WORK INSTRUCTIONS: Every record below should be printed exactly as it appears.

DATA SUPPLIED:
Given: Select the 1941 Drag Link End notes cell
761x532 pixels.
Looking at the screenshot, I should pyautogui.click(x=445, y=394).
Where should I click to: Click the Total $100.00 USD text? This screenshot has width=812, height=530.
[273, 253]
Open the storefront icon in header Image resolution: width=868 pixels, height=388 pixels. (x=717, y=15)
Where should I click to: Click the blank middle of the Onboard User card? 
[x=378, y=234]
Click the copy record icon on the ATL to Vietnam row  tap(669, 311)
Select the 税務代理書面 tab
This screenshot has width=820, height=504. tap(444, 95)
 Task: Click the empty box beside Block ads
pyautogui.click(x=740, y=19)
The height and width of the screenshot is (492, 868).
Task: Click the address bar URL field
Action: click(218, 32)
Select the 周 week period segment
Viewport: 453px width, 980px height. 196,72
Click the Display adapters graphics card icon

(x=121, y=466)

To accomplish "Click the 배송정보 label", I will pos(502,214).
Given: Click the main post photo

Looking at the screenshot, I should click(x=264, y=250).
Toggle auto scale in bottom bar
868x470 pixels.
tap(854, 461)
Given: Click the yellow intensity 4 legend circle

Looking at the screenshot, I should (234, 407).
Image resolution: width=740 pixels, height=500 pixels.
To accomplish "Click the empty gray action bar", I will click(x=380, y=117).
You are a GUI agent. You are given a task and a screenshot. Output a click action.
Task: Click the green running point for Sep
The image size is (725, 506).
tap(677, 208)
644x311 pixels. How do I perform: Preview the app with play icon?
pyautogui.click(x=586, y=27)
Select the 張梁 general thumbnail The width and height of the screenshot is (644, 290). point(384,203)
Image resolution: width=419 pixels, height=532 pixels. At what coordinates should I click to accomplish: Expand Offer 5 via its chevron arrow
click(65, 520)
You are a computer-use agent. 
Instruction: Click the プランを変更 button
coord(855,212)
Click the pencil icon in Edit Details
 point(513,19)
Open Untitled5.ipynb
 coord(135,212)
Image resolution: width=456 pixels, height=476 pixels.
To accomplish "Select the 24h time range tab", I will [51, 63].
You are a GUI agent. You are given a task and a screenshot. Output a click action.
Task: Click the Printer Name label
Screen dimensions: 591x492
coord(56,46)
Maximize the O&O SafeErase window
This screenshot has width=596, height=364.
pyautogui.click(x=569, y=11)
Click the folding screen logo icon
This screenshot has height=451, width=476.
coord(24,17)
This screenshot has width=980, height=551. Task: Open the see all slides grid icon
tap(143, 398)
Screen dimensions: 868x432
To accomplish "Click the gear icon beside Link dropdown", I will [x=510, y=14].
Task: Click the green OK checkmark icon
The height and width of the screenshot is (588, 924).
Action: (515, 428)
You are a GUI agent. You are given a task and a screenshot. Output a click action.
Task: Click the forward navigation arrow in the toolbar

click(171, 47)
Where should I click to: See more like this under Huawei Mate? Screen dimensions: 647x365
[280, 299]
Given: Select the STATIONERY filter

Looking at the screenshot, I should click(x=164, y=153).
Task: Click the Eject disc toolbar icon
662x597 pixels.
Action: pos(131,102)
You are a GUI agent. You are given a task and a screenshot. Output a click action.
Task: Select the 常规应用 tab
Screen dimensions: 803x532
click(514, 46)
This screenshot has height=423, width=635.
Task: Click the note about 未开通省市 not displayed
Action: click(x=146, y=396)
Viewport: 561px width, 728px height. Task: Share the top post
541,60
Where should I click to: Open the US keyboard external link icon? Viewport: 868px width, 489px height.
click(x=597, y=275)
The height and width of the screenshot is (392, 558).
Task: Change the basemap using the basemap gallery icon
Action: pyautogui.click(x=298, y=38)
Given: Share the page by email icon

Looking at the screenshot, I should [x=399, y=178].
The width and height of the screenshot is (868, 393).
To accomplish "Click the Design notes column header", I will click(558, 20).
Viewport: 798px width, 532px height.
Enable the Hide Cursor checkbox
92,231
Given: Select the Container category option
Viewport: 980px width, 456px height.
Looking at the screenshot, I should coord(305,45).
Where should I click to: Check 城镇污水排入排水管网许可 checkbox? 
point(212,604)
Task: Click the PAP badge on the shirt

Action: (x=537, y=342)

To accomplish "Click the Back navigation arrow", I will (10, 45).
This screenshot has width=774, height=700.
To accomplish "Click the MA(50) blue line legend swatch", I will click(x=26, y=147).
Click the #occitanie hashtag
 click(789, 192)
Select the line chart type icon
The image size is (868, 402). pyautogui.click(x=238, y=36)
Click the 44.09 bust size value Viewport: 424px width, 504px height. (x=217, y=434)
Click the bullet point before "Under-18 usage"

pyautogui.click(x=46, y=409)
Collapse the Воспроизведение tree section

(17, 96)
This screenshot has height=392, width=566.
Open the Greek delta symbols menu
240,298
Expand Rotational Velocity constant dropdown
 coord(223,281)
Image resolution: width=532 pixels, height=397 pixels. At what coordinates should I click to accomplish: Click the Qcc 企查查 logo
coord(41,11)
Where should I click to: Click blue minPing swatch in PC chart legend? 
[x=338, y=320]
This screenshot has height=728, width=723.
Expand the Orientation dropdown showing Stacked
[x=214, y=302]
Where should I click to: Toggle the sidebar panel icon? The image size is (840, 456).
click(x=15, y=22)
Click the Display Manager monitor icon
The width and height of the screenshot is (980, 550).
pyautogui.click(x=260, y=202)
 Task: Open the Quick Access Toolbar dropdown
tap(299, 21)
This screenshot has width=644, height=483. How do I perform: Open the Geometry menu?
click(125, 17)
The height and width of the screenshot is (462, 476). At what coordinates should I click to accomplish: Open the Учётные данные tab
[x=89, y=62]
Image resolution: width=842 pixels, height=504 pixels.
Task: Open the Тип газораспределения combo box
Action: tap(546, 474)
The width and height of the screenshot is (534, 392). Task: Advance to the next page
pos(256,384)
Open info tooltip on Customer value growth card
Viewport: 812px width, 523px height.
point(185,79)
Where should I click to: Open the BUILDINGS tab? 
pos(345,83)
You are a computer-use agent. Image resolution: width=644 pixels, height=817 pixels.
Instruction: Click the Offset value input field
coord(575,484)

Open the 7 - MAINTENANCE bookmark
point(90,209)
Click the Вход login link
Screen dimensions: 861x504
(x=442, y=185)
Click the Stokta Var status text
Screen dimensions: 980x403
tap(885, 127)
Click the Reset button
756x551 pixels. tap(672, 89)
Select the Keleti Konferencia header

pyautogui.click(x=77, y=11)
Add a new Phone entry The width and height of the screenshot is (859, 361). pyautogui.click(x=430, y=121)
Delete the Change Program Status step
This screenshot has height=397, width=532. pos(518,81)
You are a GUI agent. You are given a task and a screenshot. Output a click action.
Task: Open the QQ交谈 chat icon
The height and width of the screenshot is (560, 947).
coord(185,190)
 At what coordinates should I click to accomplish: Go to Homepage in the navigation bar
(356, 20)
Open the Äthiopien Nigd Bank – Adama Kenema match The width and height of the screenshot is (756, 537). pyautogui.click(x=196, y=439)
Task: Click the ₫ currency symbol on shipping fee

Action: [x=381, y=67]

ANSWER SPACE:
Given: Select the 1941 Drag Link End notes cell
761x532 pixels.
Looking at the screenshot, I should pyautogui.click(x=445, y=394).
Where should I click to: Click the Total $100.00 USD text? This screenshot has width=812, height=530.
[273, 253]
Open the storefront icon in header Image resolution: width=868 pixels, height=388 pixels. (x=717, y=15)
Where should I click to: Click the blank middle of the Onboard User card? 
[x=378, y=234]
Click the copy record icon on the ATL to Vietnam row  tap(669, 311)
Select the 税務代理書面 tab
This screenshot has width=820, height=504. tap(444, 95)
 Task: Click the empty box beside Block ads
pyautogui.click(x=740, y=19)
The height and width of the screenshot is (492, 868).
Task: Click the address bar URL field
Action: click(218, 32)
Select the 周 week period segment
Viewport: 453px width, 980px height. 196,72
Click the Display adapters graphics card icon

(x=121, y=466)

To accomplish "Click the 배송정보 label", I will pos(502,214).
Given: Click the main post photo

Looking at the screenshot, I should click(x=264, y=250).
Toggle auto scale in bottom bar
868x470 pixels.
tap(854, 461)
Given: Click the yellow intensity 4 legend circle

Looking at the screenshot, I should (234, 407).
Image resolution: width=740 pixels, height=500 pixels.
To accomplish "Click the empty gray action bar", I will click(x=380, y=117).
You are a GUI agent. You are given a task and a screenshot. Output a click action.
Task: Click the green running point for Sep
The image size is (725, 506).
tap(677, 208)
644x311 pixels. How do I perform: Preview the app with play icon?
pyautogui.click(x=586, y=27)
Select the 張梁 general thumbnail The width and height of the screenshot is (644, 290). point(384,203)
Image resolution: width=419 pixels, height=532 pixels. At what coordinates should I click to accomplish: Expand Offer 5 via its chevron arrow
click(65, 520)
You are a computer-use agent. 
Instruction: Click the プランを変更 button
coord(855,212)
Click the pencil icon in Edit Details
 point(513,19)
Open Untitled5.ipynb
 coord(135,212)
Image resolution: width=456 pixels, height=476 pixels.
To accomplish "Select the 24h time range tab", I will [51, 63].
You are a GUI agent. You are given a task and a screenshot. Output a click action.
Task: Click the Printer Name label
Screen dimensions: 591x492
coord(56,46)
Maximize the O&O SafeErase window
This screenshot has width=596, height=364.
pyautogui.click(x=569, y=11)
Click the folding screen logo icon
This screenshot has height=451, width=476.
coord(24,17)
This screenshot has width=980, height=551. Task: Open the see all slides grid icon
tap(143, 398)
Screen dimensions: 868x432
To accomplish "Click the gear icon beside Link dropdown", I will [x=510, y=14].
Task: Click the green OK checkmark icon
The height and width of the screenshot is (588, 924).
Action: (515, 428)
You are a GUI agent. You are given a task and a screenshot. Output a click action.
Task: Click the forward navigation arrow in the toolbar

click(171, 47)
Where should I click to: See more like this under Huawei Mate? Screen dimensions: 647x365
[280, 299]
Given: Select the STATIONERY filter

Looking at the screenshot, I should click(x=164, y=153).
Task: Click the Eject disc toolbar icon
662x597 pixels.
Action: pos(131,102)
You are a GUI agent. You are given a task and a screenshot. Output a click action.
Task: Select the 常规应用 tab
Screen dimensions: 803x532
click(514, 46)
This screenshot has height=423, width=635.
Task: Click the note about 未开通省市 not displayed
Action: click(x=146, y=396)
Viewport: 561px width, 728px height. Task: Share the top post
541,60
Where should I click to: Open the US keyboard external link icon? Viewport: 868px width, 489px height.
click(x=597, y=275)
The height and width of the screenshot is (392, 558).
Task: Change the basemap using the basemap gallery icon
Action: pyautogui.click(x=298, y=38)
Given: Share the page by email icon

Looking at the screenshot, I should [x=399, y=178].
The width and height of the screenshot is (868, 393).
To accomplish "Click the Design notes column header", I will click(558, 20).
Viewport: 798px width, 532px height.
Enable the Hide Cursor checkbox
92,231
Given: Select the Container category option
Viewport: 980px width, 456px height.
Looking at the screenshot, I should coord(305,45).
Where should I click to: Check 城镇污水排入排水管网许可 checkbox? 
point(212,604)
Task: Click the PAP badge on the shirt

Action: (x=537, y=342)

To accomplish "Click the Back navigation arrow", I will (10, 45).
This screenshot has width=774, height=700.
To accomplish "Click the MA(50) blue line legend swatch", I will click(x=26, y=147).
Click the #occitanie hashtag
 click(789, 192)
Select the line chart type icon
The image size is (868, 402). pyautogui.click(x=238, y=36)
Click the 44.09 bust size value Viewport: 424px width, 504px height. (x=217, y=434)
Click the bullet point before "Under-18 usage"

pyautogui.click(x=46, y=409)
Collapse the Воспроизведение tree section

(17, 96)
This screenshot has height=392, width=566.
Open the Greek delta symbols menu
240,298
Expand Rotational Velocity constant dropdown
 coord(223,281)
Image resolution: width=532 pixels, height=397 pixels. At what coordinates should I click to accomplish: Click the Qcc 企查查 logo
coord(41,11)
Where should I click to: Click blue minPing swatch in PC chart legend? 
[x=338, y=320]
This screenshot has height=728, width=723.
Expand the Orientation dropdown showing Stacked
[x=214, y=302]
Where should I click to: Toggle the sidebar panel icon? The image size is (840, 456).
click(x=15, y=22)
Click the Display Manager monitor icon
The width and height of the screenshot is (980, 550).
pyautogui.click(x=260, y=202)
 Task: Open the Quick Access Toolbar dropdown
tap(299, 21)
This screenshot has width=644, height=483. How do I perform: Open the Geometry menu?
click(125, 17)
The height and width of the screenshot is (462, 476). At what coordinates should I click to accomplish: Open the Учётные данные tab
[x=89, y=62]
Image resolution: width=842 pixels, height=504 pixels.
Task: Open the Тип газораспределения combo box
Action: tap(546, 474)
The width and height of the screenshot is (534, 392). Task: Advance to the next page
pos(256,384)
Open info tooltip on Customer value growth card
Viewport: 812px width, 523px height.
point(185,79)
Where should I click to: Open the BUILDINGS tab? 
pos(345,83)
You are a computer-use agent. Image resolution: width=644 pixels, height=817 pixels.
Instruction: Click the Offset value input field
coord(575,484)

Open the 7 - MAINTENANCE bookmark
point(90,209)
Click the Вход login link
Screen dimensions: 861x504
(x=442, y=185)
Click the Stokta Var status text
Screen dimensions: 980x403
tap(885, 127)
Click the Reset button
756x551 pixels. tap(672, 89)
Select the Keleti Konferencia header

pyautogui.click(x=77, y=11)
Add a new Phone entry The width and height of the screenshot is (859, 361). pyautogui.click(x=430, y=121)
Delete the Change Program Status step
This screenshot has height=397, width=532. pos(518,81)
You are a GUI agent. You are given a task and a screenshot. Output a click action.
Task: Open the QQ交谈 chat icon
The height and width of the screenshot is (560, 947).
coord(185,190)
 At what coordinates should I click to accomplish: Go to Homepage in the navigation bar
(356, 20)
Open the Äthiopien Nigd Bank – Adama Kenema match The width and height of the screenshot is (756, 537). pyautogui.click(x=196, y=439)
Task: Click the ₫ currency symbol on shipping fee

Action: [x=381, y=67]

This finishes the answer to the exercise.